The whiny part of me considers “colonoscopy” to be a four letter word. I had one last Friday at West Suburban Hospital. It’s one of those medical procedures at the beginning of which the doctor says, “Now just relax.”
Basically, in a colonoscopy they stick a TV camera up through the back door of your digestive system as far as they can. Your GI tract has some curves in it so they blow air into your big intestine-like they do at the gas station to inflate your tires-to enlarge it so as to get the apparatus around the corners.
What makes the procedure special is that your internal sewer has to be completely clear of sewage in order for the TV camera to be able to see what’s going on. In order to do that, I could only ingest clear liquids all day on Thursday. I had a glass of Swiss Cream soda for breakfast. I followed that up with a glass of Swiss Cream soda for lunch. And for supper I had. . . .
Then at 3 on Thursday afternoon I swallowed four bisacodyl tablets.

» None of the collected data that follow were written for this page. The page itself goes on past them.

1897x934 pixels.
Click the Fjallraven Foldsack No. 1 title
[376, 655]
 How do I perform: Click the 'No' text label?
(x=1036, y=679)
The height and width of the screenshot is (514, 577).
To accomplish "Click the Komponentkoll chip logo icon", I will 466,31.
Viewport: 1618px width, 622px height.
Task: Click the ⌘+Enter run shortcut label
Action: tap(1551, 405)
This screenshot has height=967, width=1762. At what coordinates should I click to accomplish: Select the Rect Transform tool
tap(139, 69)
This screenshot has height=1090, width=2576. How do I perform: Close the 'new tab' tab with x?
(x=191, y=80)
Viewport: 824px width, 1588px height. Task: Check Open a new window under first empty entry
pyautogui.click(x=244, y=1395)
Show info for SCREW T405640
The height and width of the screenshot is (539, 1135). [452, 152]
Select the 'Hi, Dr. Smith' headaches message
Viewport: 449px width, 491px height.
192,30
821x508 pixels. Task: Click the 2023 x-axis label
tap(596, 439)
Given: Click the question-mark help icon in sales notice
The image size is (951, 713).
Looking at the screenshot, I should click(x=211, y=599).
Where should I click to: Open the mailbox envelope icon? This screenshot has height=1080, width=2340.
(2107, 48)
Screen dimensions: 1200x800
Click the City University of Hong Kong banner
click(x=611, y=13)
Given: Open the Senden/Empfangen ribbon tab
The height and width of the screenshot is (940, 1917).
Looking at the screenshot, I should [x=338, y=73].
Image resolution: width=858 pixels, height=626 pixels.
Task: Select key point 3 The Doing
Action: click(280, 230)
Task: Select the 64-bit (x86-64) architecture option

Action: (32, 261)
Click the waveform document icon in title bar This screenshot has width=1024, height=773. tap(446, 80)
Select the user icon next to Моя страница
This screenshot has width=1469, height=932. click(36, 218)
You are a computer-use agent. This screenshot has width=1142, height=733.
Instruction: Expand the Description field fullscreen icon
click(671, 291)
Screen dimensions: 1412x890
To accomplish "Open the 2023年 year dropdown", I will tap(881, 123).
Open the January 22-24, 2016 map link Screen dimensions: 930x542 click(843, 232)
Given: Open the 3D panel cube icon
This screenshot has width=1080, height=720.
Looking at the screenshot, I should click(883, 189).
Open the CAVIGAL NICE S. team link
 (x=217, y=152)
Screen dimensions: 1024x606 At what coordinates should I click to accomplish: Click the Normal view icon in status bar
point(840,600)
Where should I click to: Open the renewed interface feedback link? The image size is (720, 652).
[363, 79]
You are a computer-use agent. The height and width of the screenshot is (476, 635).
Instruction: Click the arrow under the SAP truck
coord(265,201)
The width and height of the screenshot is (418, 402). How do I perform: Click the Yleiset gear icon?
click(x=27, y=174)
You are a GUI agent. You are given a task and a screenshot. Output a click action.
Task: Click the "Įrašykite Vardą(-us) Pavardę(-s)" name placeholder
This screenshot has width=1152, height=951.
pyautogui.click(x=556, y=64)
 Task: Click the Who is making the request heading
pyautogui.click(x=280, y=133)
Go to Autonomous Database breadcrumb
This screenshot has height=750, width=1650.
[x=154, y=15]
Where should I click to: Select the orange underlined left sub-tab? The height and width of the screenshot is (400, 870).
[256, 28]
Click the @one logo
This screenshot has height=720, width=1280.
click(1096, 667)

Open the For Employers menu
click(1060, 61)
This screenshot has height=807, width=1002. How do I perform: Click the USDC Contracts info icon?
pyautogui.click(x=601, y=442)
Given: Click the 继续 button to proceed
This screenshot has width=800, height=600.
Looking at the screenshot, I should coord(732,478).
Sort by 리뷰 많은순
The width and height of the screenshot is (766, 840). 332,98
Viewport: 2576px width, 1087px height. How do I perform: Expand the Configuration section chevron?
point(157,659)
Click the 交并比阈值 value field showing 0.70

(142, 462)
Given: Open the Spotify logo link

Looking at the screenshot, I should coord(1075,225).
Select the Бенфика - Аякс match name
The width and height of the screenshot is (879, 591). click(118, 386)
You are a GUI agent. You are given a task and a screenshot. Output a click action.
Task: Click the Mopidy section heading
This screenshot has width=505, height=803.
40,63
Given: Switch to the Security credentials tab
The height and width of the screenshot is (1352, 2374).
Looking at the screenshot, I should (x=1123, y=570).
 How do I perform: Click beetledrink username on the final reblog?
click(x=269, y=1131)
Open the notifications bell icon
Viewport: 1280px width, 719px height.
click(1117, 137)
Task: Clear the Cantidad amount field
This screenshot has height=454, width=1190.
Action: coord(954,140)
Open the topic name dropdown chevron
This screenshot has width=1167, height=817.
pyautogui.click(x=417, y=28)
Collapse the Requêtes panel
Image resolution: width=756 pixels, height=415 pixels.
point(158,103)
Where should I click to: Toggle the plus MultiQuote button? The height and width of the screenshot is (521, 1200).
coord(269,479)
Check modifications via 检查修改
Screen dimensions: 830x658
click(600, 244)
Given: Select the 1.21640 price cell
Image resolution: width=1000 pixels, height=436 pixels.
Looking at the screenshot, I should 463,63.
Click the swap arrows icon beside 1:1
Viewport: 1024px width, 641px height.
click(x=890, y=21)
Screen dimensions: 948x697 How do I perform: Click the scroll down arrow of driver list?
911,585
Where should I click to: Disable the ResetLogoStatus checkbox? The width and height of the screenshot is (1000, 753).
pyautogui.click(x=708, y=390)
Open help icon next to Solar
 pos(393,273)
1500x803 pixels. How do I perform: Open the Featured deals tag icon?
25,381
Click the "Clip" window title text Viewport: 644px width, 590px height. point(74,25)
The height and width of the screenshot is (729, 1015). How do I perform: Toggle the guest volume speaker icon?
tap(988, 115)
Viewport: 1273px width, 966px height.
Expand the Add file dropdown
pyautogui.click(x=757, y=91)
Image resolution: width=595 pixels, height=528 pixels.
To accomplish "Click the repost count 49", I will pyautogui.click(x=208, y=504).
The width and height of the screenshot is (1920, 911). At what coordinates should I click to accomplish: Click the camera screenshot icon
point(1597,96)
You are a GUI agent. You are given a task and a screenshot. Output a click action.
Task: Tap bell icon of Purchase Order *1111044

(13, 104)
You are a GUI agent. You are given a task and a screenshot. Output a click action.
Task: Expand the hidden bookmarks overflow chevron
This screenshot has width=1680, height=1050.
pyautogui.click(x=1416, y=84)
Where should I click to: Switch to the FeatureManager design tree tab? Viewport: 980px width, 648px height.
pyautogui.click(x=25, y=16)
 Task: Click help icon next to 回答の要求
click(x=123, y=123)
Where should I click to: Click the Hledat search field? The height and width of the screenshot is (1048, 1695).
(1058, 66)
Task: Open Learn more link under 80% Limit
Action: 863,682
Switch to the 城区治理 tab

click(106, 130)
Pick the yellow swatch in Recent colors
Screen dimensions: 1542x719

I had no idea what they were for. Four hours later I found out. When I have had problems in the past, some of my friends tried to pick up my spirits by saying, “Everything will come out in the end.” I’m not sure what happened to me was what they meant, but they certainly were prophetic.
Then at 5 I proceeded to force two liters of HalfLytely down the front door of my digestive system. I choked down the last of seven glasses of the salty tasting stuff at 7. My stomach distended far enough to look like I was four months pregnant.
You might want to remove children from the room at this point if you are reading this aloud. It gets pretty. . . .messy. The good news was that our basement TV had a dramatic, four hour extra inning game on between the Yankees and the Blue Jays. The bad news is that I watched virtually the whole game through the basement bathroom door sitting on the toilet.
Have you ever had to go really bad? Consider having that feeling for four hours straight, and the feeling was not a false alarm. I weighed myself the next morning. I had lost four pounds. I even know the Thai word for what happened to me. It’s “tawng sea.” I learned how to say that word in Bangkok ten years ago after I had eaten food I bought from a street vendor.
By 10 p.m. I was so hungry that all I could think about was food. After going to sleep, I even dreamed about food. In my dream I was walking through a supper market looking at all of the delicious temptations on the shelves. I kept telling myself not to touch. But then-this was all in my dream-I came upon a lady giving out samples of trail mix and without thinking I ate some. I then realized that I was not supposed to eat anything the day before the procedure, and I felt terribly guilty. When I woke up, I still felt hungry, but also relieved that I hadn’t messed up by disobeying the doctors.
Thankfully, my wife drove me to West Suburban. The nurse who had me sign my name seven times on forms asked me, “how are you” when we met. She looked at my face and decided to move on to her questions without waiting for my reply.
When I woke up from the sedative in the recovery room, they told me that they had removed three polyps, so I couldn’t have anything to eat for three more hours.
An eleven letter word
The grateful, sensible part of me realizes that colonoscopy is an eleven-letter word and much more.
Dr. Deutsch, who talked to me when I was alert enough to understand, explained that the polyps he and Dr. Guthrie had removed were the kind that often evolves into colon cancer. By reminding my family doctor that I had not had a colonoscopy in five years, what happened in outpatient surgery last Friday might have saved my life. And I thanked God that I had been able to push through my fear of needles and hospitals and have the procedure done.
Mortality is a tricky thing. Our culture, according to some commentators like Ernst Becker who wrote Denial of Death 40 years ago, is just a gigantic attempt to deny that all of us are going to die some day. Everything from plastic surgery to make us look young, constant entertainment to distract us from pondering the fact that we’re not going to live forever, to our irrational belief that medical science is going to single-handedly make life better by extending it might be symptoms of our denial and avoidance of facing one of the inevitables of life.
The grateful part of me also wants to say thanks to a nurse named Candace who treated me with respect and care. She even pushed me in a wheelchair to the room where the procedure was done. I’m thankful for a young doctor named Guthrie, who carefully explained the whole procedure to me, and for Dr. Deutsch who patiently answered all my questions before I left the hospital. I feel blessed by medical science which came up with the combination of Demerol and Darvocet which allowed me to sail through the procedure blissfully unaware of what was going on.
And I’m thankful for my wife who chauffered me and supported me through the whole thing. My discomfort brought out the best in several people.
On Monday I presided at a funeral for a man I’ve known and liked for twenty-three years. He suffered from cancer for a year before dying. I was uncomfortable for a day and a half, and may have dodged going through what killed my friend. If you are anxious about needles and hospitals, do the math. Two old sayings apply. “An ounce of prevention is worth a pound of cure,” and “a stitch in time saves nine.”